Este fim de semana, o cinema de João Canijo foi premiado, em Berlim. Hoje, tropecei com este texto, no meu computador.
 
2002 era futuro. 1999 e 2001 também foram. É estranho falar do futuro, com tempos verbais do passado. Mas, de facto, no passado, falava-se mais do futuro. Nos anos 70 e 80 vivemos o futuro com o “Espaço: 1999” ou o “2001: Odisseia no Espaço”. Eu escolhi o 2002, para a minha odisseia: ver o meu primeiro filme no cinema. O Estúdio 2002 tinha aberto, há pouco tempo. Na altura, os cinemas-estúdio eram o futuro. Eram mais pequenos, mais confortáveis, mais modernos. O Estúdio 2002 tinha espelhos no tecto, paredes pretas, carpetes vermelhas, cadeiras brancas. Era o local ideia para ver um filme do James Bond.
 
A cortina (vermelha) abriu-se e os meus olhos deslumbraram-se com o genérico do senhor Bond: tons escuros, ambiente de mistério e uma luz (vermelha) a sair de uma pistola, com o nome dos artistas. O cinema e o filme pareciam maravilhosamente unidos aos meus olhos. A simbiose era perfeita: luxo, charme, elegância e sedução - na tela e fora dela. De tal modo, que tive esperança de encontrar James Bond, ao intervalo, a beber um Martini, ao balcão - “shaken, not stirred”. O 2002 era um local suficientemente requintado para receber o agente secreto mais elegante do mundo. Infelizmente, o senhor Bond não estava no bar e, também, não o vi à saída.

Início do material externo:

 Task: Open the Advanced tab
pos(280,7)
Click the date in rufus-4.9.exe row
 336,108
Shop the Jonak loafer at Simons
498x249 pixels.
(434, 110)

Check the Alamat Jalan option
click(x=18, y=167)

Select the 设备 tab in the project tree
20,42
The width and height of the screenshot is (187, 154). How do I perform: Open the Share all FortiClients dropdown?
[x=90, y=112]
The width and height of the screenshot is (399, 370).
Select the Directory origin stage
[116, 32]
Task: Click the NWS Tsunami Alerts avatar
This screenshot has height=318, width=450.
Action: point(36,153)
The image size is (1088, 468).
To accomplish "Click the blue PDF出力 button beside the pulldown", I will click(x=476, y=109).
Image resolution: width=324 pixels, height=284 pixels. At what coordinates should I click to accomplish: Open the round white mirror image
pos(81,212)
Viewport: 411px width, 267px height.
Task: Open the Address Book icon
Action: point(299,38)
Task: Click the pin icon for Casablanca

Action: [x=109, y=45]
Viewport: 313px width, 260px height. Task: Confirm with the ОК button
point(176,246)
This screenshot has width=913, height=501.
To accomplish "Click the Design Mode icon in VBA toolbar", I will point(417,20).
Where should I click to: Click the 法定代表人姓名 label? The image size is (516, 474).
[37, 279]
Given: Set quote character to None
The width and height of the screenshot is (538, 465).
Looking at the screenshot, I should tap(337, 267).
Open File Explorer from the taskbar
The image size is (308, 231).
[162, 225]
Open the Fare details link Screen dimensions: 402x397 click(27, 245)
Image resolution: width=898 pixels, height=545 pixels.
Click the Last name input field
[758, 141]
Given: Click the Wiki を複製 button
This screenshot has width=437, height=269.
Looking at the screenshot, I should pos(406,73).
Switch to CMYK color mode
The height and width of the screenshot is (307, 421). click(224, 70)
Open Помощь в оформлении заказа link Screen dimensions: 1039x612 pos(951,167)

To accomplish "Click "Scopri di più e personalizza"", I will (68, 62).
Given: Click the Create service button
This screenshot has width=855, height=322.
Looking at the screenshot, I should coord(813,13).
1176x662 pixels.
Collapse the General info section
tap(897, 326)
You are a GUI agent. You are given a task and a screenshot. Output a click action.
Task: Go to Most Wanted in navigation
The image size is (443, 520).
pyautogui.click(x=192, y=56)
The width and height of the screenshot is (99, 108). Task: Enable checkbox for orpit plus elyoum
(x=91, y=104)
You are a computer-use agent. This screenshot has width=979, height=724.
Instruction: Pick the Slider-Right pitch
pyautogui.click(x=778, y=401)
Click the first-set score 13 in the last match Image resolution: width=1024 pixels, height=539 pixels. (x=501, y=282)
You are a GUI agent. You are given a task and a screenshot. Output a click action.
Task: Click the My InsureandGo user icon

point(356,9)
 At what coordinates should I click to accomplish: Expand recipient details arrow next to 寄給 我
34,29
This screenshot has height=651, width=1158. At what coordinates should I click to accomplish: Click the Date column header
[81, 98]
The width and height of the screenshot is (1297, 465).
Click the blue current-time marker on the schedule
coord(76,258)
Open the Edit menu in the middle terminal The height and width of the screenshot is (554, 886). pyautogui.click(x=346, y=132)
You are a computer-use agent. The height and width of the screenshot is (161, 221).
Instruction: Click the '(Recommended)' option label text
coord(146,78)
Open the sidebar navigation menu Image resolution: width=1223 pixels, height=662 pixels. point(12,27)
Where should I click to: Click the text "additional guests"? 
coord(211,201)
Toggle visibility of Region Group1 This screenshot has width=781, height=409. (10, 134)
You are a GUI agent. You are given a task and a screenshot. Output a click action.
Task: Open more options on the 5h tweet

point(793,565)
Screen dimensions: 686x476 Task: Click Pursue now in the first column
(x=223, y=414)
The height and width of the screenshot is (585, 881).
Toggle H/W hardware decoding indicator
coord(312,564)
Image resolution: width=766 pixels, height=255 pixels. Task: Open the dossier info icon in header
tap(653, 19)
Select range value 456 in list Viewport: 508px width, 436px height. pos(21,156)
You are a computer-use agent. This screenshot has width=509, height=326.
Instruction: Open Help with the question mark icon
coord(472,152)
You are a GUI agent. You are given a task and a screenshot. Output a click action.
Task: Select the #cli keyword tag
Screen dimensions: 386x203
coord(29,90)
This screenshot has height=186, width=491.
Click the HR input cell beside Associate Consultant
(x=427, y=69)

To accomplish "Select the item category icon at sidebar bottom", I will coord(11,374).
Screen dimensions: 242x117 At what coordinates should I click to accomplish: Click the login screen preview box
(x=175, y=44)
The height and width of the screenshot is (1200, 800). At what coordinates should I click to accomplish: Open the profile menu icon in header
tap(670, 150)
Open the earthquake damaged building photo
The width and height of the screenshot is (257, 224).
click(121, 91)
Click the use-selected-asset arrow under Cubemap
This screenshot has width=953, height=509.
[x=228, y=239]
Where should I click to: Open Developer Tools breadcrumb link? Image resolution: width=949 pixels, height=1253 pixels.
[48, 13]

Olhei o cartaz de “Octopussy - 007 Operação Tentáculo” e pensei que tinha escolhido o melhor local para ver o filme.
 
Numa das últimas vezes que voltei ao Estúdio 2002, o filme era bem diferente: “Sapatos Pretos”, de João Canijo. O filme conta a história de uma mulher, presa a um homem machista e violento. Canijo já estava especializado em retratos de Portugal. Um Portugal de “faca e alguidar”, em oposição ao “país de brandos costumes”. Um Portugal feio e sórdido, que contraria o “jardim à beira mar plantado”. No filme, a protagonista tenta mudar de imagem: pinta o cabelo, compra roupas novas, aumenta o peito, arranja um amante. Quer mudar de vida e, para isso, pensa matar o marido. Assim contado, podia ser uma história de telenovela ou uma comédia, mas o filme é tudo menos isso. A dada altura, há uma cena particularmente violenta, que chocou muitas pessoas da plateia - ao ponto de ter sido necessário chamar uma ambulância para socorrer uma senhora. Antes da projecção, tinha falado sobre essa cena numa entrevista com o realizador, que, agora, olhava para mim, atónito, surpreendido com as sirenes, os bombeiros e a aflição da senhora.
 
Não sei se foi por influência do filme, mas olhei à volta e o meu 2002 também me parecia velho e gasto. No filme não havia nada de glamoroso na transformação física da personagem principal: aquele louro era de actriz de novela mexicana, as roupas eram mau gosto, o amante era um galã de pacotilha. O Estúdio 2002 estava parecido: as carpetes estavam gastas, as cadeiras encardidas, os espelhos fora de moda. Voltei a sentir uma estranha união entre o cinema e um filme, mas desta vez pelas piores razões. 2002 já era passado.